Cassandra CDC provides an alternative to polling. The publisher reads from CDC logs rather than querying the outbox table:

# cassandra.yaml
cdc_enabled: true
cdc_raw_directory: /var/lib/cassandra/cdc_raw

public class CDCOutboxPublisher {

    public void processChanges() {
        // Read CDC segment files
        for (CDCSegment segment : cdcReader.pendingSegments()) {
            for (Mutation mutation : segment.getMutations()) {
                if (isOutboxTable(mutation)) {
                    OutboxEvent event = parseEvent(mutation);
                    messageBroker.publish(event.toMessage());
                }
            }
            segment.markProcessed();
        }
    }
}

CDC reduces database load (no polling queries) but adds operational complexity (CDC log management, segment processing).
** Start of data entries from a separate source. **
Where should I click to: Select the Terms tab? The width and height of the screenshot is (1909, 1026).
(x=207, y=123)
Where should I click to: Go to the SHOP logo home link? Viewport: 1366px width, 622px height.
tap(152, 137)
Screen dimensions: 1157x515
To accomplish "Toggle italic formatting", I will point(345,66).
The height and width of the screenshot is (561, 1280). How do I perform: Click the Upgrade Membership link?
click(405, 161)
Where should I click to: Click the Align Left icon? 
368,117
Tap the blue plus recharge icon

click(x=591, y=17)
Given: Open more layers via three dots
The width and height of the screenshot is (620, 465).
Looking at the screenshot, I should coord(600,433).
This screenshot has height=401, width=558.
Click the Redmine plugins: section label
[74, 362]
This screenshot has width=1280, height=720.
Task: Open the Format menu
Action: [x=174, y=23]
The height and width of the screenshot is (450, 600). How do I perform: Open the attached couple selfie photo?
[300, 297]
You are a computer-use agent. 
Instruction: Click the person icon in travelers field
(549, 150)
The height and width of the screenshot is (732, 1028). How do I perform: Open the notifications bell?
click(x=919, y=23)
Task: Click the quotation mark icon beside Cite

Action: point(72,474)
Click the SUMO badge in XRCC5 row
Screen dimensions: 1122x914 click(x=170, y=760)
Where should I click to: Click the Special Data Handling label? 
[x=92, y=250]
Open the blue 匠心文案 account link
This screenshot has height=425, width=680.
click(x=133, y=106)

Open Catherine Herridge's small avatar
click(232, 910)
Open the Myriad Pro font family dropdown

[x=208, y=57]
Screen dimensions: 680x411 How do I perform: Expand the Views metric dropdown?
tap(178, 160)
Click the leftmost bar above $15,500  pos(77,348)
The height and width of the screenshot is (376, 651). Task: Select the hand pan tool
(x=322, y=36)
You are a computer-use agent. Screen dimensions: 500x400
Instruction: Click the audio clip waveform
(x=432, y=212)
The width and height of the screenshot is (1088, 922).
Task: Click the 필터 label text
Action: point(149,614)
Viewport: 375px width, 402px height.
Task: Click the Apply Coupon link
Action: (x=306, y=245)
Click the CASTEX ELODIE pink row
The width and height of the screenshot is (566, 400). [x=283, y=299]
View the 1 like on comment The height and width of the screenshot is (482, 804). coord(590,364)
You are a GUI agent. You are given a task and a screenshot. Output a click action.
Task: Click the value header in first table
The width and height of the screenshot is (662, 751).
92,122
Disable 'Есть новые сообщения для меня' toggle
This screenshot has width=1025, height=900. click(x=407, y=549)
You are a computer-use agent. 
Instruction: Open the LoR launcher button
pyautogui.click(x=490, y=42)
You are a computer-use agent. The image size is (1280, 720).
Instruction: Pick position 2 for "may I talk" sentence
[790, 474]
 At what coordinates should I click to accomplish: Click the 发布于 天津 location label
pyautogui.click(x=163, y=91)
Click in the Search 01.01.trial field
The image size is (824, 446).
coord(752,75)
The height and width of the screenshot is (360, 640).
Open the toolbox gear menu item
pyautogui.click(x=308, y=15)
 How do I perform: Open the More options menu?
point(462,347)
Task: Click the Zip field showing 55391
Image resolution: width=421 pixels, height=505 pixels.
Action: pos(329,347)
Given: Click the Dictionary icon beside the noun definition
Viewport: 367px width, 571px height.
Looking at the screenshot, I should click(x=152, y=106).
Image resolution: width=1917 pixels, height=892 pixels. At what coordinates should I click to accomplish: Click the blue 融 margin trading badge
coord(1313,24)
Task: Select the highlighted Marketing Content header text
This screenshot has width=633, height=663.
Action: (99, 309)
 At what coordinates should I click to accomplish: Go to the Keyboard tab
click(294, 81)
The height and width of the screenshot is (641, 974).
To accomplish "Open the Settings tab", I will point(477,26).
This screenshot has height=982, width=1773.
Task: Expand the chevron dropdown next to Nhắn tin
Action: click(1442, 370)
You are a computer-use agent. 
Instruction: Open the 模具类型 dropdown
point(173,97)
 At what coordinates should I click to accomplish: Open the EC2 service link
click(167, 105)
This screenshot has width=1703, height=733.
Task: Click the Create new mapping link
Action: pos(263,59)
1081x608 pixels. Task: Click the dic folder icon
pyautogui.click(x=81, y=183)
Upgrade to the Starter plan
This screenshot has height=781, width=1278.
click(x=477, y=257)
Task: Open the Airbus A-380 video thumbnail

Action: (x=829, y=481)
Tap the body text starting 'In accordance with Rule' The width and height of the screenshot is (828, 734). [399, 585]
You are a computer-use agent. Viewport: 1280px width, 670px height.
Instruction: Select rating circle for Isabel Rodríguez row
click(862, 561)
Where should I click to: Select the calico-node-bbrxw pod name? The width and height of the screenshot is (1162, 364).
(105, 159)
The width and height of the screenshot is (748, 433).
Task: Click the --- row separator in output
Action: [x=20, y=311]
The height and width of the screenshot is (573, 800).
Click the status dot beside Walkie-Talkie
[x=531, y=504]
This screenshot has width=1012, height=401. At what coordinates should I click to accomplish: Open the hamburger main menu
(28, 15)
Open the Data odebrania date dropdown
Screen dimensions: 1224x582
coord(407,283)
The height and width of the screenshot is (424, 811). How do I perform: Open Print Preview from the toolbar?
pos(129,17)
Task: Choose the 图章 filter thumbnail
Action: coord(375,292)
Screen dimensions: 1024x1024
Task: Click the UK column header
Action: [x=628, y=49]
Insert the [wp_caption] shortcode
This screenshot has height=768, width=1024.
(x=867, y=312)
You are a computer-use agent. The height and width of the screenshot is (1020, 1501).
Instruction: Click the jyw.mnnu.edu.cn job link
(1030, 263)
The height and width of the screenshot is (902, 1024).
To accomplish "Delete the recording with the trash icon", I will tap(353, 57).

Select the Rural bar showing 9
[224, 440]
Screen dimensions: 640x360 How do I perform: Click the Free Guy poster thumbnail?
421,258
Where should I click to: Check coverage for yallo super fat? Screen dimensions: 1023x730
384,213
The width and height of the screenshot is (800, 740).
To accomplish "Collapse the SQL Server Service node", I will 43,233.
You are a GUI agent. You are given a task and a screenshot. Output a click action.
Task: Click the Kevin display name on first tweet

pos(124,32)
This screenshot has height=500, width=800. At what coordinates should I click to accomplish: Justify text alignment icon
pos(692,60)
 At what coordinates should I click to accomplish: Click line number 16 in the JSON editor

Exactly-Once Delivery Considerations¶

The outbox pattern ensures at-least-once delivery: messages are published at least once, possibly more if the publisher crashes after publishing but before marking as published.

Idempotent Consumers¶

The standard solution is idempotent consumers that safely handle duplicate messages:

@KafkaListener(topics = "order-events")
public void handleOrderCreated(OrderCreatedEvent event) {
    // Check if already processed
    if (processedEvents.contains(event.getEventId())) {
        log.debug("Duplicate event {}, skipping", event.getEventId());
        return;
    }

    // Process event
    processOrderCreated(event);

    // Record as processed
    processedEvents.add(event.getEventId());
}

See Idempotency Patterns for comprehensive coverage.

Publisher Deduplication¶

The publisher can also deduplicate by tracking published event IDs:

public void publishWithDeduplication(OutboxEvent event) {
    String publishKey = event.getAggregateType() + ":" + event.getAggregateId()
                        + ":" + event.getEventId();

    // Check if already published (idempotent write to message broker)
    if (!publishedTracker.isPublished(publishKey)) {
        messageBroker.publish(event.toMessage());
        publishedTracker.markPublished(publishKey);
    }

    // Always mark as published in outbox (idempotent)
    outboxRepository.markPublished(event);
}

The combination of publisher-side and consumer-side deduplication provides defense in depth.

Ordering Guarantees¶

Message ordering requirements vary by use case. The outbox pattern offers several ordering models:

Per-Aggregate Ordering¶

Events for the same aggregate should typically be ordered. Ensure the publisher processes events in sequence:

public void publishAggregateEvents(String aggregateType, UUID aggregateId) {
    List<OutboxEvent> events = outboxRepository.findByAggregate(
        aggregateType, aggregateId,
        Order.by("event_id").ascending()  // Maintain order
    );

    for (OutboxEvent event : events) {
        // Publish sequentially to preserve order
        messageBroker.publish(event.toMessage());
        outboxRepository.markPublished(event);
    }
}

Global Ordering¶

Total ordering across all events requires a single publisher thread or coordination. This limits throughput but may be necessary for some use cases.

Partition-Based Ordering¶

Message brokers like Kafka provide ordering within partitions. Route events to partitions by aggregate ID:

ProducerRecord<String, byte[]> record = new ProducerRecord<>(
    "order-events",
    event.getAggregateId().toString(),  // Key determines partition
    event.getPayload()
);
producer.send(record);

Events for the same aggregate go to the same partition, preserving order within aggregates while allowing parallel processing across aggregates.

Outbox Cleanup¶

The outbox accumulates messages that must eventually be removed. Strategies include:

TTL-Based Expiration¶

Set a TTL sufficient for reliable publishing plus a safety margin:

CREATE TABLE outbox (
    ...
) WITH default_time_to_live = 86400;  -- 24-hour retention

Published messages expire automatically. This requires that the publisher can process the backlog within the TTL window.

Explicit Deletion¶

Delete published messages explicitly:

@Scheduled(fixedRate = 3600000)  // Hourly
public void cleanupPublishedEvents() {
    String oldBucket = formatBucket(Instant.now().minus(Duration.ofHours(2)));

    // Delete entire old bucket partition
    session.execute(deleteOldBucket.bind(oldBucket));
}

Mark and Sweep¶

Mark published, later sweep marked records:

// Publisher marks as published
outboxRepository.markPublished(event);

// Cleanup job deletes old published records
@Scheduled(fixedRate = 3600000)
public void sweepPublished() {
    outboxRepository.deletePublishedOlderThan(Duration.ofHours(1));
}

This approach allows querying published events for debugging before deletion.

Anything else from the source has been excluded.